** start of DATA TO USE **

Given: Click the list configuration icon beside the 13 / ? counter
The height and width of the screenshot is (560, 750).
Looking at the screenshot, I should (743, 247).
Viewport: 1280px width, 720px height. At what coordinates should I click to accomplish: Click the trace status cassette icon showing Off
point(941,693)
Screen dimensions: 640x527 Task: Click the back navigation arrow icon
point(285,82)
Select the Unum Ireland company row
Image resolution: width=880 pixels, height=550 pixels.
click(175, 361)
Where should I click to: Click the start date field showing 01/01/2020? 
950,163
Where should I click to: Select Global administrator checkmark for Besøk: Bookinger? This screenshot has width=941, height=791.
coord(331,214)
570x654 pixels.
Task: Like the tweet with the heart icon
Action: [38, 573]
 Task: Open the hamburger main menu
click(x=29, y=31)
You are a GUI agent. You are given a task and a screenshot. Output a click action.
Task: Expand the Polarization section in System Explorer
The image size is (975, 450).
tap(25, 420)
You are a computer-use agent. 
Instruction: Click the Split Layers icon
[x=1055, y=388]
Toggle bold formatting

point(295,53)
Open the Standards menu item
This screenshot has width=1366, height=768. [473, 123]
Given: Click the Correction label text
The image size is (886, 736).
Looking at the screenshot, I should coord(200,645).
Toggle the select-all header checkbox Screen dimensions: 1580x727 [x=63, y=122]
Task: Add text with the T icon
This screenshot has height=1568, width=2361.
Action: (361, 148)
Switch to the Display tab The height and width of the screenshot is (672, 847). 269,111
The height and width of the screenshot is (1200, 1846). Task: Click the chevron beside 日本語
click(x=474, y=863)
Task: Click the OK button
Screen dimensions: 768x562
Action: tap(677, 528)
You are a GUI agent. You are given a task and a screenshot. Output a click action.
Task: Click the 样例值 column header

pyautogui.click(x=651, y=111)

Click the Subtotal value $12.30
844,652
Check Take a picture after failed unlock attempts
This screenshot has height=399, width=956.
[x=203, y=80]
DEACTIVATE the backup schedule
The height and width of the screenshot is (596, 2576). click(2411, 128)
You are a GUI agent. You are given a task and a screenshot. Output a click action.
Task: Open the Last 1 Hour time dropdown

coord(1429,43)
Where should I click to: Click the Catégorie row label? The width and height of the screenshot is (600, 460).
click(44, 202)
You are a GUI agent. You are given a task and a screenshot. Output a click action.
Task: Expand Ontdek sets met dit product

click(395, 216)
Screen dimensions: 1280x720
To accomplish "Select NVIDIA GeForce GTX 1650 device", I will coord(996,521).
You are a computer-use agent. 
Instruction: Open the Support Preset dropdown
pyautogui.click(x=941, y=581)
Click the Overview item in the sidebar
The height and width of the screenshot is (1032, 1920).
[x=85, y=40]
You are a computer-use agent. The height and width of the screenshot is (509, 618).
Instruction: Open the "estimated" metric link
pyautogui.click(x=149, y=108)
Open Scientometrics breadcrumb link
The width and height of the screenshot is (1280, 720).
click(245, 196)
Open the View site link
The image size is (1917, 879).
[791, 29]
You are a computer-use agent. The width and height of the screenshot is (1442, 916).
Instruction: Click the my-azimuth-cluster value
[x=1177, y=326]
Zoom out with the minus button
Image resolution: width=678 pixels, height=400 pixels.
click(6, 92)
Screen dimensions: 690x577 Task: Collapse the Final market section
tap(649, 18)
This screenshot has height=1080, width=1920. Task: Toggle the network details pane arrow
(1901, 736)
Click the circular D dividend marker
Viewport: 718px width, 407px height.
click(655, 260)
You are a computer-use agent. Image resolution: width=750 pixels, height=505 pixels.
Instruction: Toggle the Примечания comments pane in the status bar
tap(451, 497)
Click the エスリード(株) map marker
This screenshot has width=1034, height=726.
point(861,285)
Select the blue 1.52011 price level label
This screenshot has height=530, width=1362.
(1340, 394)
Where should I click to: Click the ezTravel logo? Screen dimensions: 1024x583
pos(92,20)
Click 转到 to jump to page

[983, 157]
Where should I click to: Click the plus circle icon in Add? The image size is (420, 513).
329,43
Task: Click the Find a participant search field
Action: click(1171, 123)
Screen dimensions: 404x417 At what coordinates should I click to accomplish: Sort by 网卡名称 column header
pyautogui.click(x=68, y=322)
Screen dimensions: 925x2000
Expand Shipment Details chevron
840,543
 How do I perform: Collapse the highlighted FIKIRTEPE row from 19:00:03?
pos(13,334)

** end of DATA TO USE **

Copy every one of the records above word for word.

THE ANSWER:
Given: Click the list configuration icon beside the 13 / ? counter
The height and width of the screenshot is (560, 750).
Looking at the screenshot, I should (743, 247).
Viewport: 1280px width, 720px height. At what coordinates should I click to accomplish: Click the trace status cassette icon showing Off
point(941,693)
Screen dimensions: 640x527 Task: Click the back navigation arrow icon
point(285,82)
Select the Unum Ireland company row
Image resolution: width=880 pixels, height=550 pixels.
click(175, 361)
Where should I click to: Click the start date field showing 01/01/2020? 
950,163
Where should I click to: Select Global administrator checkmark for Besøk: Bookinger? This screenshot has width=941, height=791.
coord(331,214)
570x654 pixels.
Task: Like the tweet with the heart icon
Action: [38, 573]
 Task: Open the hamburger main menu
click(x=29, y=31)
You are a GUI agent. You are given a task and a screenshot. Output a click action.
Task: Expand the Polarization section in System Explorer
The image size is (975, 450).
tap(25, 420)
You are a computer-use agent. 
Instruction: Click the Split Layers icon
[x=1055, y=388]
Toggle bold formatting

point(295,53)
Open the Standards menu item
This screenshot has width=1366, height=768. [473, 123]
Given: Click the Correction label text
The image size is (886, 736).
Looking at the screenshot, I should coord(200,645).
Toggle the select-all header checkbox Screen dimensions: 1580x727 [x=63, y=122]
Task: Add text with the T icon
This screenshot has height=1568, width=2361.
Action: (361, 148)
Switch to the Display tab The height and width of the screenshot is (672, 847). 269,111
The height and width of the screenshot is (1200, 1846). Task: Click the chevron beside 日本語
click(x=474, y=863)
Task: Click the OK button
Screen dimensions: 768x562
Action: tap(677, 528)
You are a GUI agent. You are given a task and a screenshot. Output a click action.
Task: Click the 样例值 column header

pyautogui.click(x=651, y=111)

Click the Subtotal value $12.30
844,652
Check Take a picture after failed unlock attempts
This screenshot has height=399, width=956.
[x=203, y=80]
DEACTIVATE the backup schedule
The height and width of the screenshot is (596, 2576). click(2411, 128)
You are a GUI agent. You are given a task and a screenshot. Output a click action.
Task: Open the Last 1 Hour time dropdown

coord(1429,43)
Where should I click to: Click the Catégorie row label? The width and height of the screenshot is (600, 460).
click(44, 202)
You are a GUI agent. You are given a task and a screenshot. Output a click action.
Task: Expand Ontdek sets met dit product

click(395, 216)
Screen dimensions: 1280x720
To accomplish "Select NVIDIA GeForce GTX 1650 device", I will coord(996,521).
You are a computer-use agent. 
Instruction: Open the Support Preset dropdown
pyautogui.click(x=941, y=581)
Click the Overview item in the sidebar
The height and width of the screenshot is (1032, 1920).
[x=85, y=40]
You are a computer-use agent. The height and width of the screenshot is (509, 618).
Instruction: Open the "estimated" metric link
pyautogui.click(x=149, y=108)
Open Scientometrics breadcrumb link
The width and height of the screenshot is (1280, 720).
click(245, 196)
Open the View site link
The image size is (1917, 879).
[791, 29]
You are a computer-use agent. The width and height of the screenshot is (1442, 916).
Instruction: Click the my-azimuth-cluster value
[x=1177, y=326]
Zoom out with the minus button
Image resolution: width=678 pixels, height=400 pixels.
click(6, 92)
Screen dimensions: 690x577 Task: Collapse the Final market section
tap(649, 18)
This screenshot has height=1080, width=1920. Task: Toggle the network details pane arrow
(1901, 736)
Click the circular D dividend marker
Viewport: 718px width, 407px height.
click(655, 260)
You are a computer-use agent. Image resolution: width=750 pixels, height=505 pixels.
Instruction: Toggle the Примечания comments pane in the status bar
tap(451, 497)
Click the エスリード(株) map marker
This screenshot has width=1034, height=726.
point(861,285)
Select the blue 1.52011 price level label
This screenshot has height=530, width=1362.
(1340, 394)
Where should I click to: Click the ezTravel logo? Screen dimensions: 1024x583
pos(92,20)
Click 转到 to jump to page

[983, 157]
Where should I click to: Click the plus circle icon in Add? The image size is (420, 513).
329,43
Task: Click the Find a participant search field
Action: click(1171, 123)
Screen dimensions: 404x417 At what coordinates should I click to accomplish: Sort by 网卡名称 column header
pyautogui.click(x=68, y=322)
Screen dimensions: 925x2000
Expand Shipment Details chevron
840,543
 How do I perform: Collapse the highlighted FIKIRTEPE row from 19:00:03?
pos(13,334)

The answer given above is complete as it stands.